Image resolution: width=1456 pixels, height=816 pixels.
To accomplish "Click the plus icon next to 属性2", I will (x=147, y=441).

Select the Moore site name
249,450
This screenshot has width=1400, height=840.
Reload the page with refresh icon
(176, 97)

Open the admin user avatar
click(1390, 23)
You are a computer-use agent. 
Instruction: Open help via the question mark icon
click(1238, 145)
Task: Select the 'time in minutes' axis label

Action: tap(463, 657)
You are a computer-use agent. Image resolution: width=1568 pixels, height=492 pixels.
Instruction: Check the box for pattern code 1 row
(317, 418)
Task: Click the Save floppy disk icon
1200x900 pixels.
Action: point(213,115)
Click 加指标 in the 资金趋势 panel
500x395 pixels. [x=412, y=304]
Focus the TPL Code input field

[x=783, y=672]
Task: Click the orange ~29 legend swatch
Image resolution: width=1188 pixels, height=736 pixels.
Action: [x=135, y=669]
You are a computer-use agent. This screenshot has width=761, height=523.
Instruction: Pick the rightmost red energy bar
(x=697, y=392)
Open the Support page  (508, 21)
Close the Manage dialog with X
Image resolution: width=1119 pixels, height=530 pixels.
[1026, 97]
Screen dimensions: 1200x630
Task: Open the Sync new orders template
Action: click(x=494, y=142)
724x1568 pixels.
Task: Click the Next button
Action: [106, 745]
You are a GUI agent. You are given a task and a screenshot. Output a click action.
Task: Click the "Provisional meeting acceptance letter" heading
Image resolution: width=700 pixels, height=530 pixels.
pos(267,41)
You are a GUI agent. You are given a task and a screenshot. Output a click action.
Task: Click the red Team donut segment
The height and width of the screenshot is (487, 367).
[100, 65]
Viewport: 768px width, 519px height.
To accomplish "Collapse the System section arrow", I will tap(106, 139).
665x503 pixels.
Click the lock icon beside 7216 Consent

++++

[Work task]
Return the complete material exactly as it reads.

[Output below]
Image resolution: width=1456 pixels, height=816 pixels.
To accomplish "Click the plus icon next to 属性2", I will (x=147, y=441).

Select the Moore site name
249,450
This screenshot has width=1400, height=840.
Reload the page with refresh icon
(176, 97)

Open the admin user avatar
click(1390, 23)
You are a computer-use agent. 
Instruction: Open help via the question mark icon
click(1238, 145)
Task: Select the 'time in minutes' axis label

Action: tap(463, 657)
You are a computer-use agent. Image resolution: width=1568 pixels, height=492 pixels.
Instruction: Check the box for pattern code 1 row
(317, 418)
Task: Click the Save floppy disk icon
1200x900 pixels.
Action: point(213,115)
Click 加指标 in the 资金趋势 panel
500x395 pixels. [x=412, y=304]
Focus the TPL Code input field

[x=783, y=672]
Task: Click the orange ~29 legend swatch
Image resolution: width=1188 pixels, height=736 pixels.
Action: [x=135, y=669]
You are a computer-use agent. This screenshot has width=761, height=523.
Instruction: Pick the rightmost red energy bar
(x=697, y=392)
Open the Support page  (508, 21)
Close the Manage dialog with X
Image resolution: width=1119 pixels, height=530 pixels.
[1026, 97]
Screen dimensions: 1200x630
Task: Open the Sync new orders template
Action: click(x=494, y=142)
724x1568 pixels.
Task: Click the Next button
Action: [106, 745]
You are a GUI agent. You are given a task and a screenshot. Output a click action.
Task: Click the "Provisional meeting acceptance letter" heading
Image resolution: width=700 pixels, height=530 pixels.
pos(267,41)
You are a GUI agent. You are given a task and a screenshot. Output a click action.
Task: Click the red Team donut segment
The height and width of the screenshot is (487, 367).
[100, 65]
Viewport: 768px width, 519px height.
To accomplish "Collapse the System section arrow", I will tap(106, 139).
665x503 pixels.
Click the lock icon beside 7216 Consent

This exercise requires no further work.